WORK INSTRUCTION
From the first line to the last, reproduce the records below exactly, omitting any picture.

MATERIAL FOR THE TASK
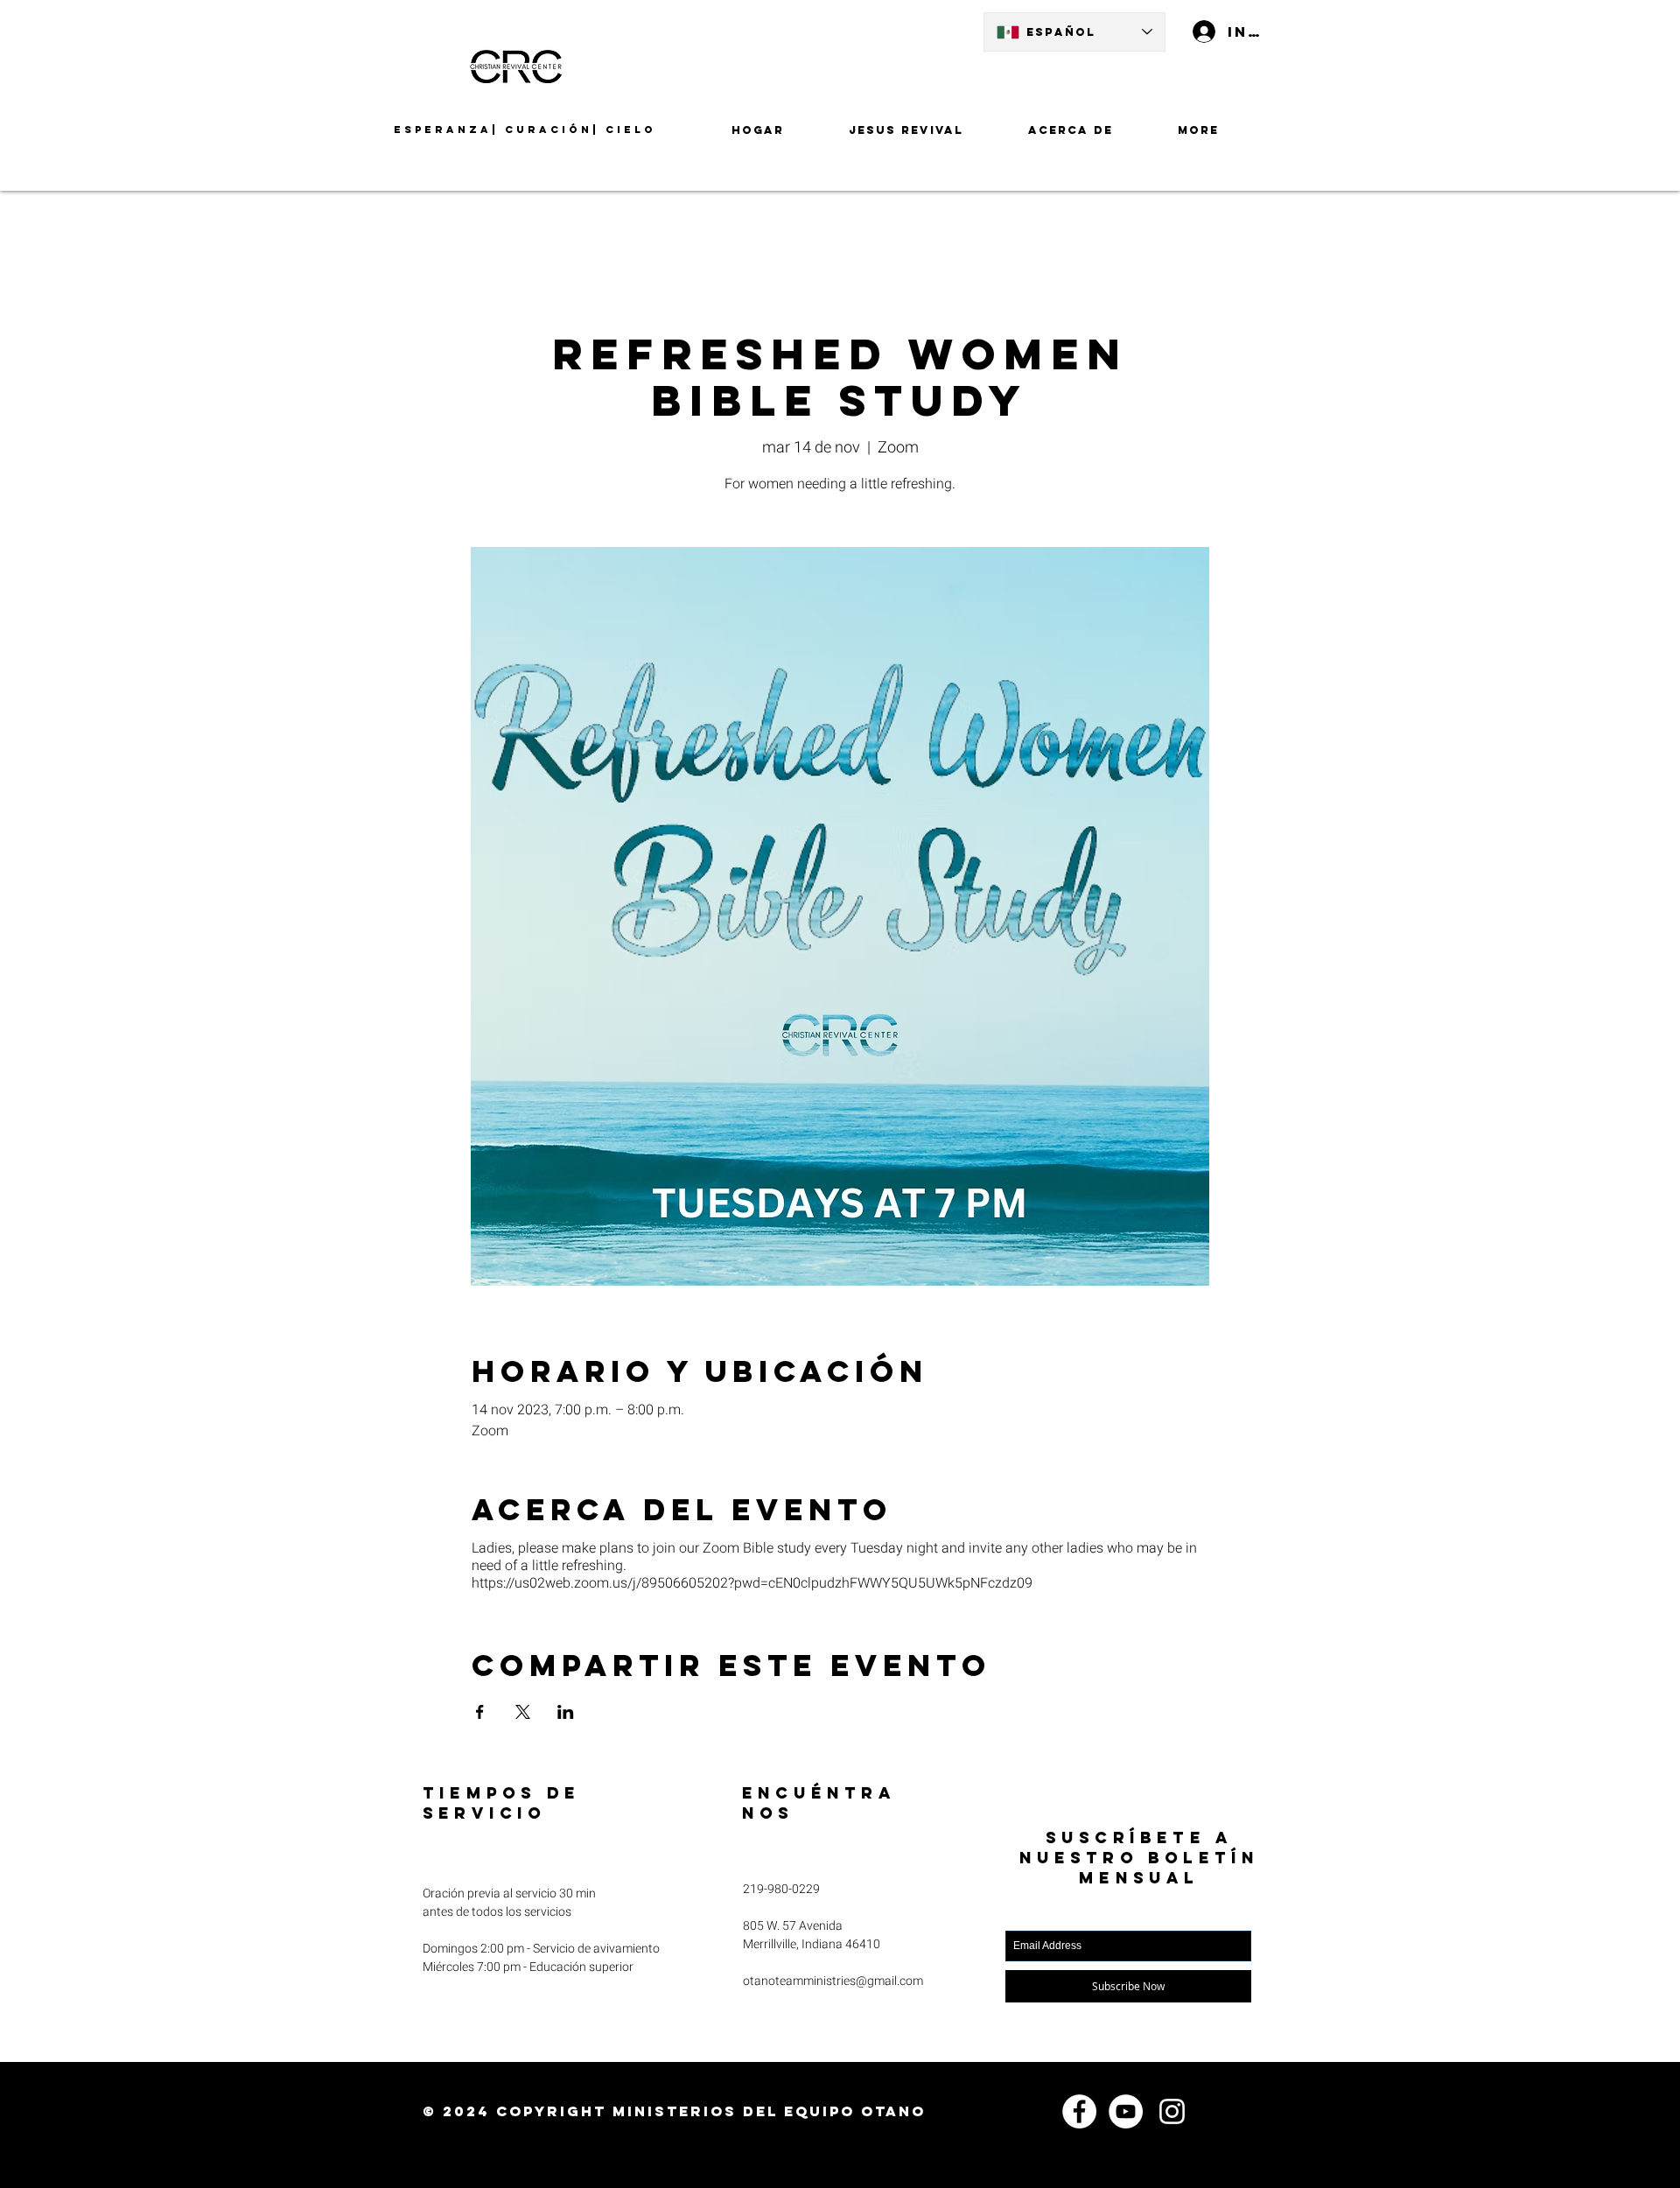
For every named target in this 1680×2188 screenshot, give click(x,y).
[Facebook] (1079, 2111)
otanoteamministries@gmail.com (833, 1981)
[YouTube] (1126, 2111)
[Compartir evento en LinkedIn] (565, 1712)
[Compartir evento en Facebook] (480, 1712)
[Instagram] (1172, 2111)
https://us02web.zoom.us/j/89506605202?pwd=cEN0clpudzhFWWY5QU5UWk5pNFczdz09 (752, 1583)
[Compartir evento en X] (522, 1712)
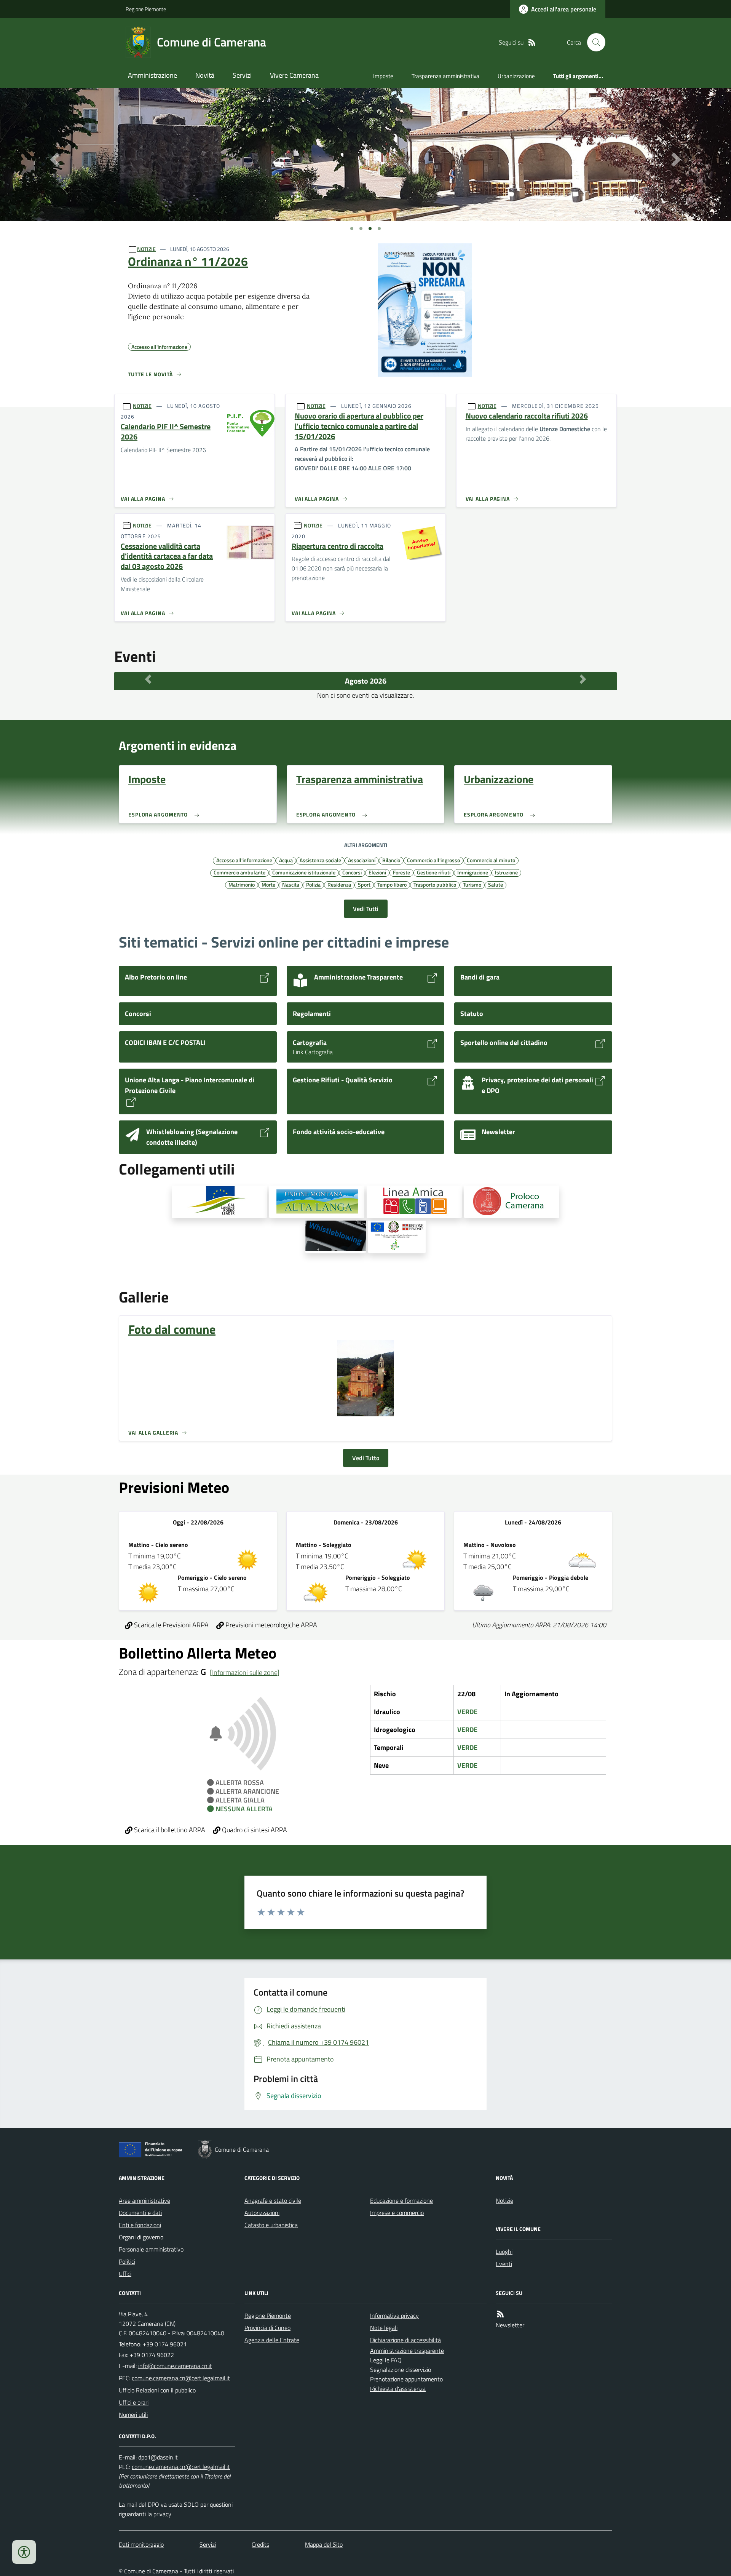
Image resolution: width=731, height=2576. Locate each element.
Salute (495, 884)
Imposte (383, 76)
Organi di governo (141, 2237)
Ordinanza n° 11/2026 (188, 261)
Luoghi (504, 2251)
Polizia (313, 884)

SOLUTION FOR THIS EXERCISE
For every named target in this 1680×2188 screenshot, give click(x,y).
[Facebook] (1079, 2111)
otanoteamministries@gmail.com (833, 1981)
[YouTube] (1126, 2111)
[Compartir evento en LinkedIn] (565, 1712)
[Compartir evento en Facebook] (480, 1712)
[Instagram] (1172, 2111)
https://us02web.zoom.us/j/89506605202?pwd=cEN0clpudzhFWWY5QU5UWk5pNFczdz09 (752, 1583)
[Compartir evento en X] (522, 1712)
Image resolution: width=731, height=2576. Locate each element.
Salute (495, 884)
Imposte (383, 76)
Organi di governo (141, 2237)
Ordinanza n° 11/2026 (188, 261)
Luoghi (504, 2251)
Polizia (313, 884)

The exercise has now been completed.